-- What is required --
Write a continuation of the forum post on test-driven car models, starting after its final sentence.

-- Extract provided --
===
I did some test driving last year before I bought my Hyundai Elantra so I've been in a few of these cars....


Ford: Focus, Escape, Fusion <--- the only one I can comment on here is the Focus.... standard compact car size.

Hyundai: Accent <--- which Accents are sub-compacts, I think, you'd be surprised at the room inside. As a size 24-26 bottom, I think this car would be uncomfortable for me for a long drive.

Pontiac: G6, Vibe <--- not sure if it was a G5 or G6 I tried, but basically the exact same as a Cobalt. I wasn't crazy about the Vibe, but I know some supersize friends who had one for years and loved it.

Nissan: Versa <--- never tried this personally, but I think it aligns with other compacts.

Chevrolet: Aveo, Cobalt, Malibu, Impala, Monte Carlo <--- you'll probably find the Aveo too small. I drove a Cobalt before I bought my Elantra and it was a nice car. Not a lot of hip room, but equivalent to what I have now. The other cars might give you more room, but again you'd miss out on the gas mileage.

Mazda: 6 <--- Shame it's not a Mazda 5 which is the wagon. I rented one of those once (supposed to get a Cobalt but they were all out) and I LOVED it! Still think that's what I should've bought.
===
-- Extracted information --
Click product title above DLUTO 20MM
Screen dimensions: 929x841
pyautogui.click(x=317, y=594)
===
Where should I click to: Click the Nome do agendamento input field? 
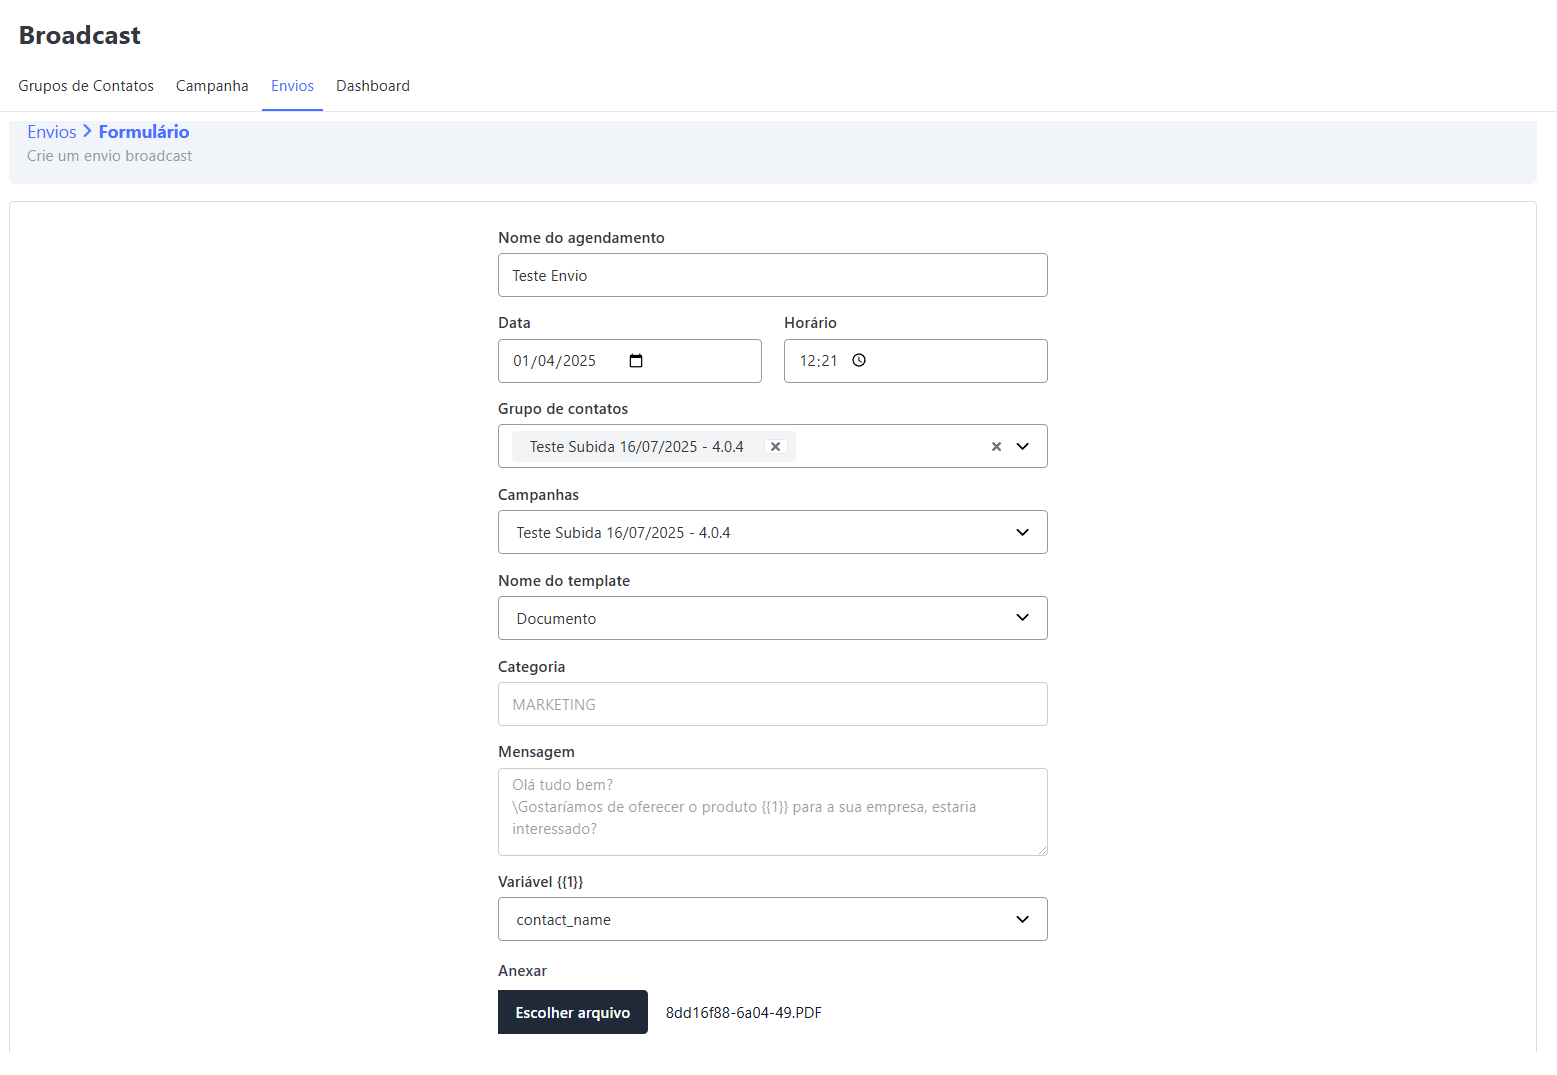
===
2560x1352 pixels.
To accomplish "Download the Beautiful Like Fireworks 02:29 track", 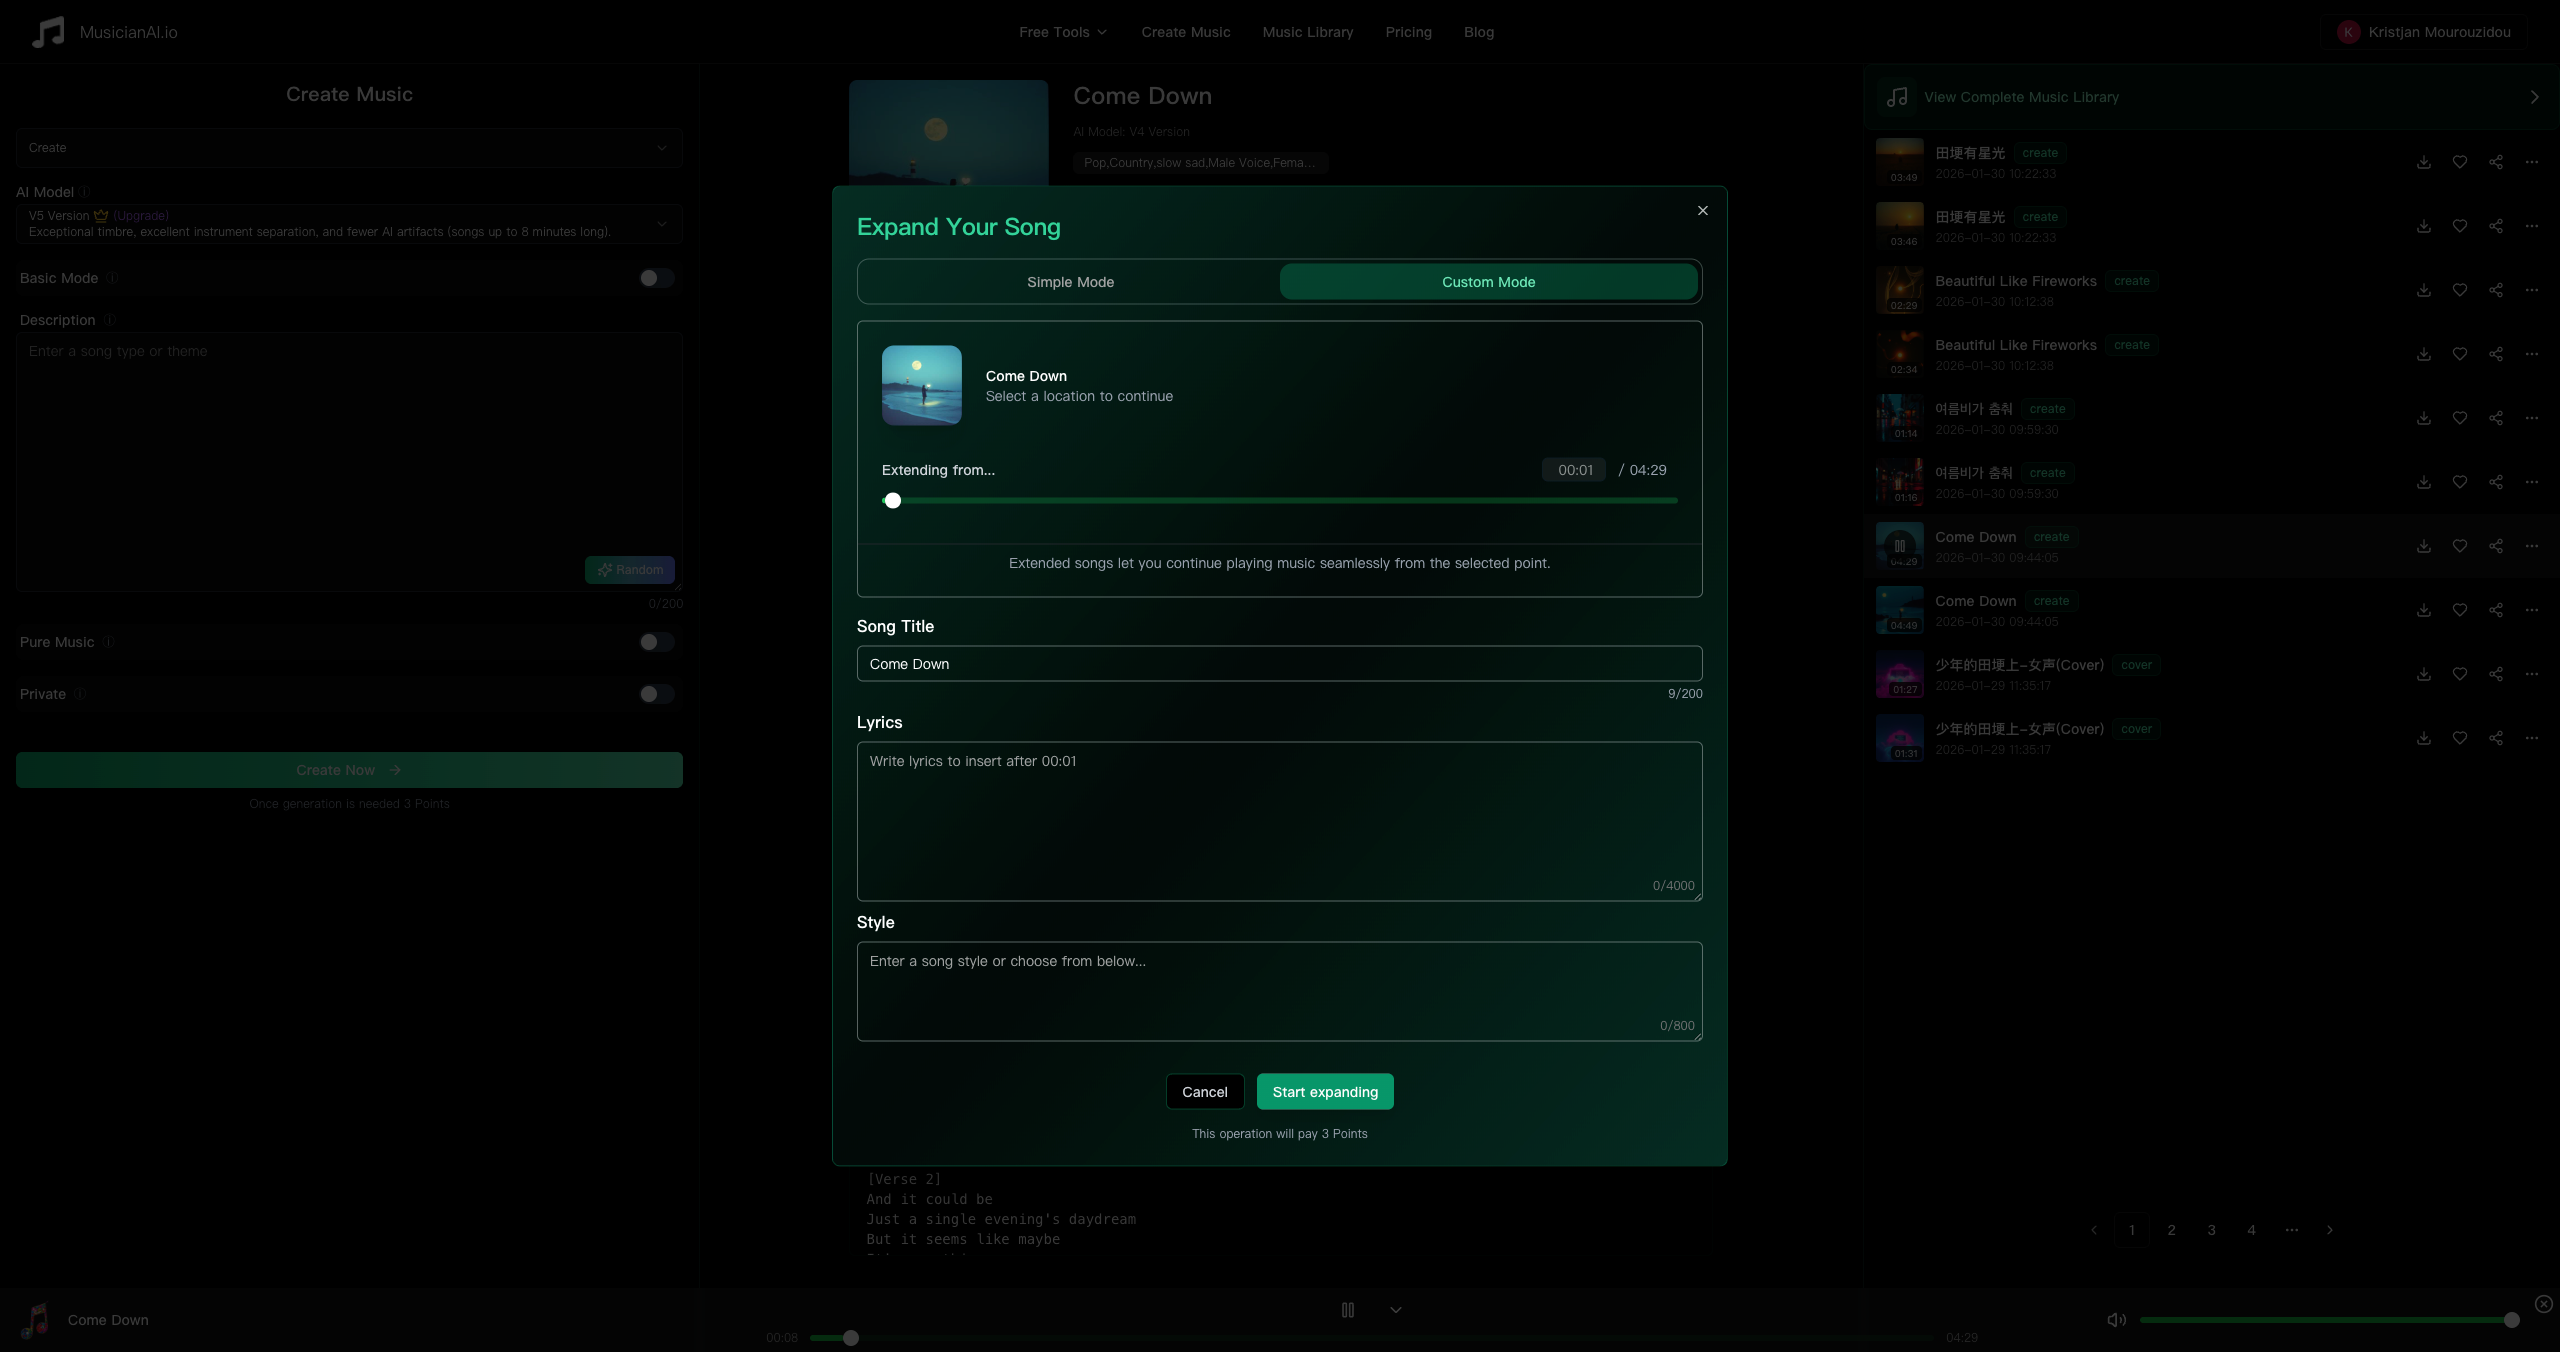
===
-- Task output --
Kia: Rio <--- sub-compact similar to the Aveo and Accent. Having had poor experience with a Sportage in the past, I'd never in good conscience recommend a Kia to anyone.


----------



## Kennys770 (Aug 12, 2008)

aheartofstars said:


> I am trying to go on a road trip next week. We would like to rent a car, but I am worried about getting a car that I don't fit in. I have the choices of a Hyundai Accent, Ford Focus, Pontiac G6, Ford Escape, Ford Fusion, Chevy Aveo, Nissan Versa, Kia Rio, Chevy Cobalt, Mazda 6, Chevy Malibu, Chevy Impala, Pontiac Vibe, or Chevy Monte Carlo. I weigh about 466 at a height of 5'6" and I am a size 34. I own a Ford Taurus, and I am able to fit and buckle up without any issue. I know I can call and try them out, but I would like some feedback first. I'm a bit embarassed about calling and saying I'm too fat to fit in most cars. Thanks!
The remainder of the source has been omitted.